Da der Hamas-Führer enge Beziehungen zum Iran sowie zur Hisbollah-Miliz im Libanon pflegte, sind Israels Erzfeinde auf Rache aus. Die islamistische Organisation im Norden hat eigenen Angaben zufolge am Samstagabend "dutzende" Raketen auf Israel abgefeuert. Dies sei eine Reaktion auf die israelischen Angriffe auf Dörfer wie Kafr Kila im Süden des Libanons, bei denen Zivilisten verletzt worden seien.

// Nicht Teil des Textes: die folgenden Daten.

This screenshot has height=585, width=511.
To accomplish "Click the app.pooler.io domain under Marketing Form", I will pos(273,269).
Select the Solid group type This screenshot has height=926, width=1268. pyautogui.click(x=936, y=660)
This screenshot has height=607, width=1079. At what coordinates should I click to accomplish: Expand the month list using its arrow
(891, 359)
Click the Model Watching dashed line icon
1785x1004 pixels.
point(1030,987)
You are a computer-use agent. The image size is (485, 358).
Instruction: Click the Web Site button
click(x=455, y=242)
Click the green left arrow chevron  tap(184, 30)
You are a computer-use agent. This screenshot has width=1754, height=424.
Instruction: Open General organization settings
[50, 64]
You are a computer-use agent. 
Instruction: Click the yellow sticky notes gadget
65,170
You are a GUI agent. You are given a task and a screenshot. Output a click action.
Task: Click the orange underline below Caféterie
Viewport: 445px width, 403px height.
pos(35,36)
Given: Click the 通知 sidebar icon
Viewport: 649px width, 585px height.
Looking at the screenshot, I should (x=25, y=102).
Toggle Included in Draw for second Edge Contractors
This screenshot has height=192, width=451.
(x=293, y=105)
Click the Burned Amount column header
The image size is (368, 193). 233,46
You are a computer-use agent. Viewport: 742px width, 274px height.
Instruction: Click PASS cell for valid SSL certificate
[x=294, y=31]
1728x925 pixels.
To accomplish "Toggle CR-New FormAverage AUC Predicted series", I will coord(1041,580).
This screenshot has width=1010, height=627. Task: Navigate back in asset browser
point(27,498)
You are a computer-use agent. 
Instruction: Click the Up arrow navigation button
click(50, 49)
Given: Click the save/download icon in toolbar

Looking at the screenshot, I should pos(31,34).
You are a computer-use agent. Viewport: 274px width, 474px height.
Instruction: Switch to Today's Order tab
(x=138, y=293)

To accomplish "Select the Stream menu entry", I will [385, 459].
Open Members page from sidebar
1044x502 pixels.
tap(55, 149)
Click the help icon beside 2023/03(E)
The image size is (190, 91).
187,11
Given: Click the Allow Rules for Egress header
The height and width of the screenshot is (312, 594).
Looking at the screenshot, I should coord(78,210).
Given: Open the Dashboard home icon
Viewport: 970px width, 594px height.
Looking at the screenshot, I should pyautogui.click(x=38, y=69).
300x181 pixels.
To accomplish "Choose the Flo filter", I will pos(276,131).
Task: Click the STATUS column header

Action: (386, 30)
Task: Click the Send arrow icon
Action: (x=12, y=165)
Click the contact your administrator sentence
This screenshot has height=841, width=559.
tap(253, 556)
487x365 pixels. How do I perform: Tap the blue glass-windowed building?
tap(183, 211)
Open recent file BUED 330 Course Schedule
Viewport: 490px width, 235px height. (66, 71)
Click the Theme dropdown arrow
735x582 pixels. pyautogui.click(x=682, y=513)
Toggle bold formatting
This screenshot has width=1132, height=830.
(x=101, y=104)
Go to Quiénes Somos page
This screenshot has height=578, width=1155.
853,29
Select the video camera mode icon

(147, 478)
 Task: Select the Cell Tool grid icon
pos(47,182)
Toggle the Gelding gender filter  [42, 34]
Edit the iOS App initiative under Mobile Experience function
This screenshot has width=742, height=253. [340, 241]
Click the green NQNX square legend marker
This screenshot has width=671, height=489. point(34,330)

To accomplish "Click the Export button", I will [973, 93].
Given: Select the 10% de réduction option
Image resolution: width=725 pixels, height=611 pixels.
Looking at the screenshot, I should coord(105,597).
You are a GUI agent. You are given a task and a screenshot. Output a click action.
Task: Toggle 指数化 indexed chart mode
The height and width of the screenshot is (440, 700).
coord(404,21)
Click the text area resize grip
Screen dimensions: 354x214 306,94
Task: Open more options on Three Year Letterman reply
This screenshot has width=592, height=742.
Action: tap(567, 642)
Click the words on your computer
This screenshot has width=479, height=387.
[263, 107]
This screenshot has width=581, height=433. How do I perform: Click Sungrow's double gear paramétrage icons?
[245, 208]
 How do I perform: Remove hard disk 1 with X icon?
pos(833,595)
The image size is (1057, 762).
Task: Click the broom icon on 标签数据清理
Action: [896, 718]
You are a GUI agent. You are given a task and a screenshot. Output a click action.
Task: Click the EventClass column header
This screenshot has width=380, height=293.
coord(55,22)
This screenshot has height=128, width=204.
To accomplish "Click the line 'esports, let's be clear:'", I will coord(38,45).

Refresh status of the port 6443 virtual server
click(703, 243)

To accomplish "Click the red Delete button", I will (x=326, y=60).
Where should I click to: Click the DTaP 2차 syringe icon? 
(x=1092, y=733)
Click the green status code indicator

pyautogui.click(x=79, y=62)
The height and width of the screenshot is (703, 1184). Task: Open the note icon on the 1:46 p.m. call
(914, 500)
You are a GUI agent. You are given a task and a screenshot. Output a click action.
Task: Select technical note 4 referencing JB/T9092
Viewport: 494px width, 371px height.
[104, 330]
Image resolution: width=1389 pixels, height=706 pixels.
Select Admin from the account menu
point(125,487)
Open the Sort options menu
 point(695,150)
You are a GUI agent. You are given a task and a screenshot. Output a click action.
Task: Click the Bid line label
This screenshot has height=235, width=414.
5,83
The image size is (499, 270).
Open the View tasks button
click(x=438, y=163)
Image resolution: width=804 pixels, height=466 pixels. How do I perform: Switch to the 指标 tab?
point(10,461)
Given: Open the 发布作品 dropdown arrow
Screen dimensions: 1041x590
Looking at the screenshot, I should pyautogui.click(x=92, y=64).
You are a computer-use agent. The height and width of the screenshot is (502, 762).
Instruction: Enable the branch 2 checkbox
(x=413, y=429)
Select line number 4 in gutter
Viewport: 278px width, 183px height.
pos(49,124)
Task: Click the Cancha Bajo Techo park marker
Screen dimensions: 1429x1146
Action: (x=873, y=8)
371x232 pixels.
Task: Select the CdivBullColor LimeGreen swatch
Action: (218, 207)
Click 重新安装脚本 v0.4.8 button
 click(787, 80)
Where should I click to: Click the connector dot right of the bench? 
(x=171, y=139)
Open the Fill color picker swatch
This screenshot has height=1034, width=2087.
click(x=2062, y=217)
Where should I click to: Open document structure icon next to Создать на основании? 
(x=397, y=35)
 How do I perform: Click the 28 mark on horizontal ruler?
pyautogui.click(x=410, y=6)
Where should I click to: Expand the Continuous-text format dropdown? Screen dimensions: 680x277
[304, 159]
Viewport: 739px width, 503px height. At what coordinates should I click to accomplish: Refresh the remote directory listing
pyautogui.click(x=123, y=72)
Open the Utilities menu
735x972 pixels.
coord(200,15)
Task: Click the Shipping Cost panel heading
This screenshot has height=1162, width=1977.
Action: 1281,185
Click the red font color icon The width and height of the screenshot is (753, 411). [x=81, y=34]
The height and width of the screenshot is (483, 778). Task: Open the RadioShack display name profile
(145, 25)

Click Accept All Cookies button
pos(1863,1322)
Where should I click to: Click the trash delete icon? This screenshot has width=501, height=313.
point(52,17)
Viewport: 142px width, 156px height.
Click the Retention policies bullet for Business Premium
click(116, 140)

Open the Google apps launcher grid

Nach Angaben libanesischer Sicherheitsquellen wurden aus dem Südlibanon rund 50 Raketen auf Nordisrael abgefeuert. Andere bewaffnete Stellvertretergruppen Teherans könnten sich an einer Aggression gegen Israel beteiligen. Dazu gehören die Huthi im Jemen sowie Iran-treue Milizen im Irak und in Syrien.
Das Szenario eines möglichen regionalen Flächenbrands zeichnet sich ab, der Iran hat bereits mehrfach einen "harten Vergeltungsschlag" angekündigt. Unklar bleibt, wann der angedrohte Vergeltungsschlag erfolgen könnte. In den Erklärungen Teherans und der Hisbollah ist immer wieder von den "nächsten Tagen" die Rede. Israel kann mit der Unterstützung der USA und anderer Verbündeter rechnen.
"Es liegen schwere Tage vor uns. Seit dem Anschlag in Beirut sind Drohungen von allen Seiten zu hören. Wir sind auf jedes Szenario vorbereitet und werden uns entschlossen gegen jede Bedrohung stellen. Israel wird für jede Aggression, egal von welcher Seite, einen hohen Preis abverlangen", sagte der israelische Ministerpräsident Benjamin Netanyahu.
Stéphane Dujarric, Sprecher des UN-Generalsekretärs Antonio Guterres, hat in dessen Namen eine Erklärung abgegeben. Demnach warnt Guterres vor einer Eskalation. Momentan bemühe man sich um einen Waffenstillstand in Gaza und die Freilassung aller israelischen Geiseln. Diese Bemühungen drohen nun, untergraben zu werden, so Guterres.